RECORDED DATA Block Start

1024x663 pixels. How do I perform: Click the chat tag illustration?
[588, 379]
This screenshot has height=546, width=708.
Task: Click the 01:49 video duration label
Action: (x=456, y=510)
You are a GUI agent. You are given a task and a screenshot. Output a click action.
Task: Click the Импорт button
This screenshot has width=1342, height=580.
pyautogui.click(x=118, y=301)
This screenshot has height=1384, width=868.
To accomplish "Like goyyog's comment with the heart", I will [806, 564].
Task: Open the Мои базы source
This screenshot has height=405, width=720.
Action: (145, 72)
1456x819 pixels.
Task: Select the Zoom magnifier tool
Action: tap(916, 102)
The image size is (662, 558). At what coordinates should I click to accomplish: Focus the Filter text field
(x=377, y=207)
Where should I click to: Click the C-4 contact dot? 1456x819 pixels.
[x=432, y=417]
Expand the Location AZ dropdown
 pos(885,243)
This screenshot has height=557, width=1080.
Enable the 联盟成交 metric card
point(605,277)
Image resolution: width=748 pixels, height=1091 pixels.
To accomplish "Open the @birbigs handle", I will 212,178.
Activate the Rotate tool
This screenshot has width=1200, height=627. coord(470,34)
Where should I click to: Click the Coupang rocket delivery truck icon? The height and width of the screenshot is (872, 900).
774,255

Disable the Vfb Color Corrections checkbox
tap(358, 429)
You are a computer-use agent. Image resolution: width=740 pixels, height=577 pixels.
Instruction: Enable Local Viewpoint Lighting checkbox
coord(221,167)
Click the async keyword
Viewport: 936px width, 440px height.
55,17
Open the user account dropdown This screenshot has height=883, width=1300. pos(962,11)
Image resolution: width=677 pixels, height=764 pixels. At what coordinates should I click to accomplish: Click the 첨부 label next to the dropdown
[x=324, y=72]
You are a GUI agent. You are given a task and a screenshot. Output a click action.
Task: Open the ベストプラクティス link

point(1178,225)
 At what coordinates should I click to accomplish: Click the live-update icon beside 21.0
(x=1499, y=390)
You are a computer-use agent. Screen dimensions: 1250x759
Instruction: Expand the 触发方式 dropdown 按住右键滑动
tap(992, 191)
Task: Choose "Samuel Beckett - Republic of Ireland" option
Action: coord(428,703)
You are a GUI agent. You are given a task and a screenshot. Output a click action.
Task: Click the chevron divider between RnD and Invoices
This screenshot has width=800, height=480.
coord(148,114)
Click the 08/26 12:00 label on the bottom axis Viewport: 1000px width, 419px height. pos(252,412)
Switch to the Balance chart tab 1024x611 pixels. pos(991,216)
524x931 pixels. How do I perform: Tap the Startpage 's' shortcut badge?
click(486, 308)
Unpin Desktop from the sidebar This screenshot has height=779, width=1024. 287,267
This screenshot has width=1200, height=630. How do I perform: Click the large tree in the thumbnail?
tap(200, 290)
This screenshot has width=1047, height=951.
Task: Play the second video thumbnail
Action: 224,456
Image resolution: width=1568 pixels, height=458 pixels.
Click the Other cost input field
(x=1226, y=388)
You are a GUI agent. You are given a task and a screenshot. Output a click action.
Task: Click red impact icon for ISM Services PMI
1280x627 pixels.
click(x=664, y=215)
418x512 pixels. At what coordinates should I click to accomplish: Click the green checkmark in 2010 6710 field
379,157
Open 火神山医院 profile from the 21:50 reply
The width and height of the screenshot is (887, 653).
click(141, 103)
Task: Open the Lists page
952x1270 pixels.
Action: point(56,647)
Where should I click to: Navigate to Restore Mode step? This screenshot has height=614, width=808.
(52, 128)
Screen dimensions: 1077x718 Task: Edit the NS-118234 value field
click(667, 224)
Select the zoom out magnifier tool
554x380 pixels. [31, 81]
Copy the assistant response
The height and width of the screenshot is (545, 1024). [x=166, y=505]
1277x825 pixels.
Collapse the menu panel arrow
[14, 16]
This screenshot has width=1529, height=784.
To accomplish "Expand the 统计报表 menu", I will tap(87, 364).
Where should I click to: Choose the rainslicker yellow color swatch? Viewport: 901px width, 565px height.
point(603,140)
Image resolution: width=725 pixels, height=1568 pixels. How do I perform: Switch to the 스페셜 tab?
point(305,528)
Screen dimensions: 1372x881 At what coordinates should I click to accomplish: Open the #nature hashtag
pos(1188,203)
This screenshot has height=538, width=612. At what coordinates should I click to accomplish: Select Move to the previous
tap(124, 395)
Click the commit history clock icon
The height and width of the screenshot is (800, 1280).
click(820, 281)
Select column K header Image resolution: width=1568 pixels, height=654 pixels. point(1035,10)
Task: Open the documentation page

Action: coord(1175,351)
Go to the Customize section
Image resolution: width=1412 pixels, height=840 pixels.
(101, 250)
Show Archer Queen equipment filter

RECORDED DATA Block End

| YOUR GOAL |
Repeat the data in full. Nothing may be dropped or altered.

| TASK RESULT |
1024x663 pixels. How do I perform: Click the chat tag illustration?
[588, 379]
This screenshot has height=546, width=708.
Task: Click the 01:49 video duration label
Action: (x=456, y=510)
You are a GUI agent. You are given a task and a screenshot. Output a click action.
Task: Click the Импорт button
This screenshot has width=1342, height=580.
pyautogui.click(x=118, y=301)
This screenshot has height=1384, width=868.
To accomplish "Like goyyog's comment with the heart", I will [806, 564].
Task: Open the Мои базы source
This screenshot has height=405, width=720.
Action: (145, 72)
1456x819 pixels.
Task: Select the Zoom magnifier tool
Action: tap(916, 102)
The image size is (662, 558). At what coordinates should I click to accomplish: Focus the Filter text field
(x=377, y=207)
Where should I click to: Click the C-4 contact dot? 1456x819 pixels.
[x=432, y=417]
Expand the Location AZ dropdown
 pos(885,243)
This screenshot has height=557, width=1080.
Enable the 联盟成交 metric card
point(605,277)
Image resolution: width=748 pixels, height=1091 pixels.
To accomplish "Open the @birbigs handle", I will 212,178.
Activate the Rotate tool
This screenshot has width=1200, height=627. coord(470,34)
Where should I click to: Click the Coupang rocket delivery truck icon? The height and width of the screenshot is (872, 900).
774,255

Disable the Vfb Color Corrections checkbox
tap(358, 429)
You are a computer-use agent. Image resolution: width=740 pixels, height=577 pixels.
Instruction: Enable Local Viewpoint Lighting checkbox
coord(221,167)
Click the async keyword
Viewport: 936px width, 440px height.
55,17
Open the user account dropdown This screenshot has height=883, width=1300. pos(962,11)
Image resolution: width=677 pixels, height=764 pixels. At what coordinates should I click to accomplish: Click the 첨부 label next to the dropdown
[x=324, y=72]
You are a GUI agent. You are given a task and a screenshot. Output a click action.
Task: Open the ベストプラクティス link

point(1178,225)
 At what coordinates should I click to accomplish: Click the live-update icon beside 21.0
(x=1499, y=390)
You are a computer-use agent. Screen dimensions: 1250x759
Instruction: Expand the 触发方式 dropdown 按住右键滑动
tap(992, 191)
Task: Choose "Samuel Beckett - Republic of Ireland" option
Action: coord(428,703)
You are a GUI agent. You are given a task and a screenshot. Output a click action.
Task: Click the chevron divider between RnD and Invoices
This screenshot has width=800, height=480.
coord(148,114)
Click the 08/26 12:00 label on the bottom axis Viewport: 1000px width, 419px height. pos(252,412)
Switch to the Balance chart tab 1024x611 pixels. pos(991,216)
524x931 pixels. How do I perform: Tap the Startpage 's' shortcut badge?
click(486, 308)
Unpin Desktop from the sidebar This screenshot has height=779, width=1024. 287,267
This screenshot has width=1200, height=630. How do I perform: Click the large tree in the thumbnail?
tap(200, 290)
This screenshot has width=1047, height=951.
Task: Play the second video thumbnail
Action: 224,456
Image resolution: width=1568 pixels, height=458 pixels.
Click the Other cost input field
(x=1226, y=388)
You are a GUI agent. You are given a task and a screenshot. Output a click action.
Task: Click red impact icon for ISM Services PMI
1280x627 pixels.
click(x=664, y=215)
418x512 pixels. At what coordinates should I click to accomplish: Click the green checkmark in 2010 6710 field
379,157
Open 火神山医院 profile from the 21:50 reply
The width and height of the screenshot is (887, 653).
click(141, 103)
Task: Open the Lists page
952x1270 pixels.
Action: point(56,647)
Where should I click to: Navigate to Restore Mode step? This screenshot has height=614, width=808.
(52, 128)
Screen dimensions: 1077x718 Task: Edit the NS-118234 value field
click(667, 224)
Select the zoom out magnifier tool
554x380 pixels. [31, 81]
Copy the assistant response
The height and width of the screenshot is (545, 1024). [x=166, y=505]
1277x825 pixels.
Collapse the menu panel arrow
[14, 16]
This screenshot has width=1529, height=784.
To accomplish "Expand the 统计报表 menu", I will tap(87, 364).
Where should I click to: Choose the rainslicker yellow color swatch? Viewport: 901px width, 565px height.
point(603,140)
Image resolution: width=725 pixels, height=1568 pixels. How do I perform: Switch to the 스페셜 tab?
point(305,528)
Screen dimensions: 1372x881 At what coordinates should I click to accomplish: Open the #nature hashtag
pos(1188,203)
This screenshot has height=538, width=612. At what coordinates should I click to accomplish: Select Move to the previous
tap(124, 395)
Click the commit history clock icon
The height and width of the screenshot is (800, 1280).
click(820, 281)
Select column K header Image resolution: width=1568 pixels, height=654 pixels. point(1035,10)
Task: Open the documentation page

Action: coord(1175,351)
Go to the Customize section
Image resolution: width=1412 pixels, height=840 pixels.
(101, 250)
Show Archer Queen equipment filter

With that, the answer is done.